All The Light We Cannot See is a modern day existentialist novel. A book in the tradition of Dostoevsky, although that may not be obvious right away.
The title alludes in different ways to the juvenile main protagonists of the novel, Marie Laure and Werner. For Marie Laure, the allusion is more literal. She is blind, from a congenital vision disorder. Nurtured by a loving father, she sees, not with her eyes, but with her ears, her nose and her fertile imagination.
For Werner, an orphan and part of Germany’s World War II youth indoctrination program, the allusion is more figurative and a little more complex. He chooses to be blind to the destructive effects of war because the program promises a way out of the coal mines―his inevitable future, asserted orphanage officials.
These two characters meet only at the end, but in so many ways, they are connected from the beginning. By time, if not by place. By their youth. By their intense need to know. By their extraordinary gifts. Finally, they meet as kindred spirits, drawn together by an illegal radio broadcast that cuts through prejudices and stereotypes, suspicions and enmities that divide people.
You cannot think of this novel in terms of a sweeping plot with several subplots. All the individual stories carry about equal weight, if not equal appeal: Marie-Laure moving through and surviving the war; Werner curbing a role in the war using his native gifts for electronics; the trajectory of the Sea of Flames diamond and the search for it by an obsessed German officer desperate to believe it would cure his decaying body; the healing of Marie-Laure’s great uncle, traumatized by his experience in the previous world war.

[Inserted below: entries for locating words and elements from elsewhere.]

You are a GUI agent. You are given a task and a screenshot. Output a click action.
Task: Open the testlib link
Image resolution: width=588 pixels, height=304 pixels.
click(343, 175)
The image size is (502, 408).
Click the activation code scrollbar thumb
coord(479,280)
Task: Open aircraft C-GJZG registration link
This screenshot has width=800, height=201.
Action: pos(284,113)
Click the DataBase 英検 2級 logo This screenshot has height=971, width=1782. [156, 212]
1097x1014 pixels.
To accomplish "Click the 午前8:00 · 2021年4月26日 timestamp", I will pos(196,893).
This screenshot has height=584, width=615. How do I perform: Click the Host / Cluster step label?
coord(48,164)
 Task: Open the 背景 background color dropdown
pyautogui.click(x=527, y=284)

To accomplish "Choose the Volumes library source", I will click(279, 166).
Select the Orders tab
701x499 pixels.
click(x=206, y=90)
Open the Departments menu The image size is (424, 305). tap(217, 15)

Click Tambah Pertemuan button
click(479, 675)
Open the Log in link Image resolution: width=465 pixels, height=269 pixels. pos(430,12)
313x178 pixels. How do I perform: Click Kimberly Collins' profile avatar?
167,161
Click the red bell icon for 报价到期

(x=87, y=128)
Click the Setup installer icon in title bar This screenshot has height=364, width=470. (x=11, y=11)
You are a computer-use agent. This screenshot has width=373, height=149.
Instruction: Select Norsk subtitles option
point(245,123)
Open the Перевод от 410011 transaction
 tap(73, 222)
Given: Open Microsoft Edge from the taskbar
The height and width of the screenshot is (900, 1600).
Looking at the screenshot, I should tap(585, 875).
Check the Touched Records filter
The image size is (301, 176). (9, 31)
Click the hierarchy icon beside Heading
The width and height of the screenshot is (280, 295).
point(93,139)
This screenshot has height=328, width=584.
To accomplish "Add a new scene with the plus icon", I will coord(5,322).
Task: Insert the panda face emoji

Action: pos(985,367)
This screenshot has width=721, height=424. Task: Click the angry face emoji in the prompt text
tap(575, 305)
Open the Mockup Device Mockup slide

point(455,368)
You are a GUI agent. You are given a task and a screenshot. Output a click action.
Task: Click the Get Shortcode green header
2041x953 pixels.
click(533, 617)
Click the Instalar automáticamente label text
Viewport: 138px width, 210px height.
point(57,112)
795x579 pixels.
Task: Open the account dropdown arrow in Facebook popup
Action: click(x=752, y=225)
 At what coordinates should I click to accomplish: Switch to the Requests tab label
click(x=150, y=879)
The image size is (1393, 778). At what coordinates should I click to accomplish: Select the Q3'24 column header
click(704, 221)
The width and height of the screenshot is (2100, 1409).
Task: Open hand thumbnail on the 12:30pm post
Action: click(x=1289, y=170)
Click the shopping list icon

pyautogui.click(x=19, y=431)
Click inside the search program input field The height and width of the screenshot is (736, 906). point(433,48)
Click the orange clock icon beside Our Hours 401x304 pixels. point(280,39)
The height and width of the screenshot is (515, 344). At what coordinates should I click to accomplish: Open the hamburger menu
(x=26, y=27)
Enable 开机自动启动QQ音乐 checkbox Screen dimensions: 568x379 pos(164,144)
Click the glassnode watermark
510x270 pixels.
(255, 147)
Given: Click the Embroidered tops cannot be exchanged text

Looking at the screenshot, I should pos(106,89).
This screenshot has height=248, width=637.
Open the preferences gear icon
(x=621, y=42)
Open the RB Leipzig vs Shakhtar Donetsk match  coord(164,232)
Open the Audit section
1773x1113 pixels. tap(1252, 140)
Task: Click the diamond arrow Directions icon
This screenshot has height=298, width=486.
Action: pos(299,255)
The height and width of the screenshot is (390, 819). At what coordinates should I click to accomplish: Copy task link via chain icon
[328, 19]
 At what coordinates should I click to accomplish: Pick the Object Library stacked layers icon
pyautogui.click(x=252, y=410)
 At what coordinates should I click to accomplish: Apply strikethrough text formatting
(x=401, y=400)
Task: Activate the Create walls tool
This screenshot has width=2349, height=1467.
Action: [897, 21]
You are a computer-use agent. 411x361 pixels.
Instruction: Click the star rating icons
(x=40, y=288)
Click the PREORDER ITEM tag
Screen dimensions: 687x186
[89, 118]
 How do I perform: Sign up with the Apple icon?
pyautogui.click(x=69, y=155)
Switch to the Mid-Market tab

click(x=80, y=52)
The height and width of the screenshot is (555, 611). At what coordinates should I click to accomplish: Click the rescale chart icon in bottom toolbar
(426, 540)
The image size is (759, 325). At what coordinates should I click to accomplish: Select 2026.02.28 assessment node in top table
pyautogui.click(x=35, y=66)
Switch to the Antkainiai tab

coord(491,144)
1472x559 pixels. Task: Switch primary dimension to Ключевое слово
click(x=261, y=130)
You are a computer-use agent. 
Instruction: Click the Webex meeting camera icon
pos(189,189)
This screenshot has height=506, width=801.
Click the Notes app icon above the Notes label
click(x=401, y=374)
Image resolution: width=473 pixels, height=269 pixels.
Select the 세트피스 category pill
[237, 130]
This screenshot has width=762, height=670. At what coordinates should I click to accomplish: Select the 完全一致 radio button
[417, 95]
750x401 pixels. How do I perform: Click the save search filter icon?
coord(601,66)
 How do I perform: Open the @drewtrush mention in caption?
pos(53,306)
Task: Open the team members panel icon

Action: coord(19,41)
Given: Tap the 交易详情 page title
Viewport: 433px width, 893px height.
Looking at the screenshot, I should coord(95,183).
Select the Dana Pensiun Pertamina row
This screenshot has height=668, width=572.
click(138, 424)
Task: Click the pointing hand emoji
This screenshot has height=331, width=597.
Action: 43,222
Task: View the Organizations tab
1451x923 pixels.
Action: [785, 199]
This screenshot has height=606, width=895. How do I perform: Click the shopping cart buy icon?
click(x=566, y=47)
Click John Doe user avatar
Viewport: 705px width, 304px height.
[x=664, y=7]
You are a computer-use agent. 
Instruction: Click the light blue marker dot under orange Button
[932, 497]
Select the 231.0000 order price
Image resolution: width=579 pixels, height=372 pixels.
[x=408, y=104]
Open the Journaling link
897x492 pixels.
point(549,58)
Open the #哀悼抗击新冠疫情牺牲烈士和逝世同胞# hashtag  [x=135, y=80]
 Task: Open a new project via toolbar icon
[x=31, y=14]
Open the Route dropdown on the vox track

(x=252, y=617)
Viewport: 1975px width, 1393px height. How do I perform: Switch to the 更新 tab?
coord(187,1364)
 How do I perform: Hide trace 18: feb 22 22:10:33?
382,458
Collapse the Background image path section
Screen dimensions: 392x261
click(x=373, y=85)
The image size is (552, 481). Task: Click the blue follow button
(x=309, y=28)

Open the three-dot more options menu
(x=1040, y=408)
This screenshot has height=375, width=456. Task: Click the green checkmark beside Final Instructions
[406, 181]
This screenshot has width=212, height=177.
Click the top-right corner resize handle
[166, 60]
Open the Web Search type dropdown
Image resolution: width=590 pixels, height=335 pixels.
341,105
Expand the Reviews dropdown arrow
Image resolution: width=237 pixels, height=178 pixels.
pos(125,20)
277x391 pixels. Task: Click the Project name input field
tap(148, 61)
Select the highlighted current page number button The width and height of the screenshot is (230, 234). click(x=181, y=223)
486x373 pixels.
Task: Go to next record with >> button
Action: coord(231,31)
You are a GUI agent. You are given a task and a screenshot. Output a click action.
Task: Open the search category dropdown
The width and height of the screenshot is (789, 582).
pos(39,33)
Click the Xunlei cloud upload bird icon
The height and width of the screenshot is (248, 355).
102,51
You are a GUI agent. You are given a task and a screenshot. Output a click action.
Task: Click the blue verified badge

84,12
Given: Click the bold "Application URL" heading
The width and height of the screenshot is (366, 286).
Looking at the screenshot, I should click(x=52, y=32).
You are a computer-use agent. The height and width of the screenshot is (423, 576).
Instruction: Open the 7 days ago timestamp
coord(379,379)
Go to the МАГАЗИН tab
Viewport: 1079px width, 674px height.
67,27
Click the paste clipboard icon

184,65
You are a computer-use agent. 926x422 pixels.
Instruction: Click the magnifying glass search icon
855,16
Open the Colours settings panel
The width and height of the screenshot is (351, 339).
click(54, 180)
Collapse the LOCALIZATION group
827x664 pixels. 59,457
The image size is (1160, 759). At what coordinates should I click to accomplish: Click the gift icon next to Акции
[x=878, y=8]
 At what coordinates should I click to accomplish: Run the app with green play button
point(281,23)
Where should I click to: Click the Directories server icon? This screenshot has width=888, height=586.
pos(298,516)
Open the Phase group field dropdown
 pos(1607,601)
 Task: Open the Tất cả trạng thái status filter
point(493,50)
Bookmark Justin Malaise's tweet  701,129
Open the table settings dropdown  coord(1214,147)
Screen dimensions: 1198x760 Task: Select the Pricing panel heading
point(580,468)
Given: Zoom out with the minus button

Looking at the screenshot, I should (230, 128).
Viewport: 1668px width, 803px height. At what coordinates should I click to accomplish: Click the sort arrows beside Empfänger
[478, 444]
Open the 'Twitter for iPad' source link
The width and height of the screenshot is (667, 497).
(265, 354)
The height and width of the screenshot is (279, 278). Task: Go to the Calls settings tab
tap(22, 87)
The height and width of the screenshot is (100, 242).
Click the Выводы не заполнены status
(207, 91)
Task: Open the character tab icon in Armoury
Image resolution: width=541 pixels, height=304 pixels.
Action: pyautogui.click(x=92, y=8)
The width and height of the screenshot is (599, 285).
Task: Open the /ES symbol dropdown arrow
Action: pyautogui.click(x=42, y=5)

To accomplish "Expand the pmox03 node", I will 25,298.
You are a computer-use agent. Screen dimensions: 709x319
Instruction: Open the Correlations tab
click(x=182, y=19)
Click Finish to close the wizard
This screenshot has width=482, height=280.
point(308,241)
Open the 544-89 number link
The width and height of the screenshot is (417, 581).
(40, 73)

The setting for the story, the catastrophic event of the second world war, fits the meditative mood of the narrative. The characters live inside their heads a lot, not only about what they’re experiencing (seeing, hearing, tasting, feeling), but also about what those experiences mean, what each individual life really means. The prose flows effortlessly and images are vivid. The novel reminds me of Terence Malick’s atmospheric, meditative war film, The Thin Red Line.
Ultimately, though, what I took away from the book is the author’s view of what life is all about, woven into the many themes of the novel and often expressed in the musings of characters. You feel the author throughout the story, editorializing about events, characters, scenes, time. For example:
That great shuttles of souls might fly about, faded but audible if you listen closely enough?
Four years of occupation, and the roar of oncoming bombers is the roar of what? Deliverance? Extirpation?
To men like that, time was a surfeit, a barrel they watched slowly drain. When really, he thinks, it’s a glowing puddle you carry in your hands; you should spend all your energy protecting it. Fighting for it. Working so hard not to spill one single drop.
But it is not bravery; I have no choice. I wake up and live my life. Don’t you do the same?
The book is rich with such passages. A book to be read and savored more than once. As I intend to do and as I did with Dostoevsky’s Crime and Punishment and Brothers Karamasov. Timeless and unforgettable.